> **TASK GOAL**
Continue the supportive posts to someone whose treatment cycle might be canceled, picking up after the final message.

> **PAGE EXTRACT**
━━━━━━━━━━━━━━━━━━━━━━━━━━━━━━

Oh sweetie. {{{HUGS}}} I know you're disappointed. CCRM, the best clinic in the whole United States IMHO, hasn't given up on you -- so you shouldn't give up on yourself.
Here's another perspective. Should you get canceled this cycle, at least you wouldn't have "wasted" the embies on a not-so-perfect lining. And perhaps the next cycle will be better.
But I'm still holding out for this cycle to work for you. Sending perfect lining vibes your way. :)
I would not label any process as a failure or success, because one does not really know all sides. It is a matter of perception of the mind.
Look at the whole situation rationally. CO team wants you to try after one more week. Please try any of these procedures with a positive frame of mind.
After one week, you can think of several different options,pick one and turn the others down. Still, you are a winner,either way.
Don't lose hope. Who knows what will happen next week? Try..
sending loving thoughts to you..

━━━━━━━━━━━━━━━━━━━━━━━━━━━━━━

> **RAW DATA**
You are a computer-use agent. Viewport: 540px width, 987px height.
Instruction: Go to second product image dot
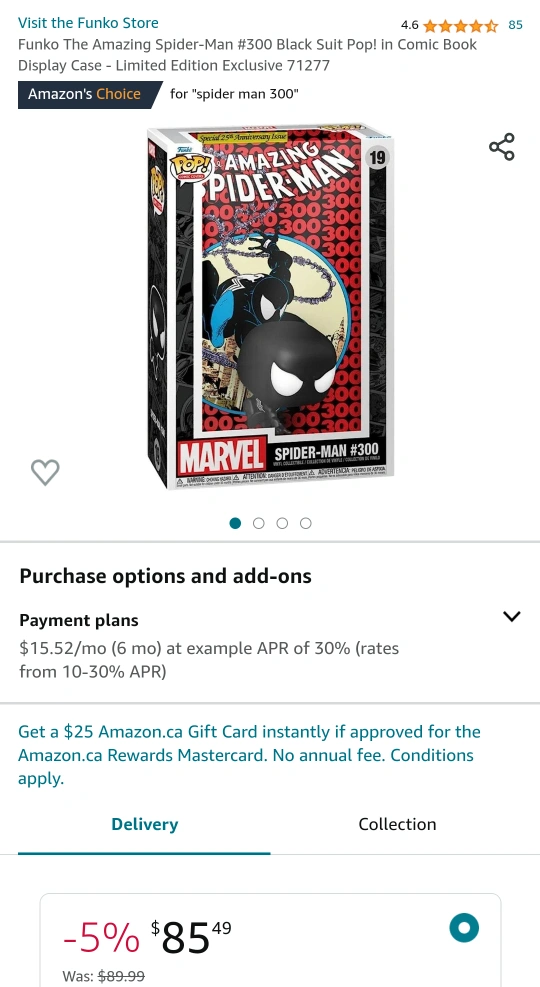point(259,523)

━━━━━━━━━━━━━━━━━━━━━━━━━━━━━━

> **SOLVED PROBLEM**
Shilpa
Nikki- I know exactly the frustration/racing brain-i-can't-fight-anymore feeling you describe and am sorry you are going through this...I am so happy you can blow that off on your blog to us who have been there...
I think it takes so much out of us to get pumped up enough to even try again, so any possible set back can feel like the preverbial straw that broke the camel's back.
I will say though, that what your re is saying is really important- he knows that your lining normally thickens and that the surgery might explain why it's taking longer--CO is saying it may even happen this week-they would not say that if it wasn't a possibility.
For now, comfort yourself, try to hang on, lean on us and know that we are sending you prayers and hugs...and an ass kicking to your lining to thicken the hell up. :)
I'm so sorry sweetie. (((HUGS))
I hope you get better news next week but if not, take the break. You will feel refreshed once you are ready to start again.
I'm so sorry Nikki about this setback. I'm sending you virtual hugs right now.
Have you talked with Dr. Sch about adding viagra to the mix? I know I mentioned this before, but it has been shown to help increase the blood flow to the region, therefore helping with the lining.
Hunny I'm so sorry (((big cyber hugs))) It's just not fair.
I'm so sorry Nikki....
(((((((((HUGS)))))))
Well we've got another week. Hopefully, the accu will help out.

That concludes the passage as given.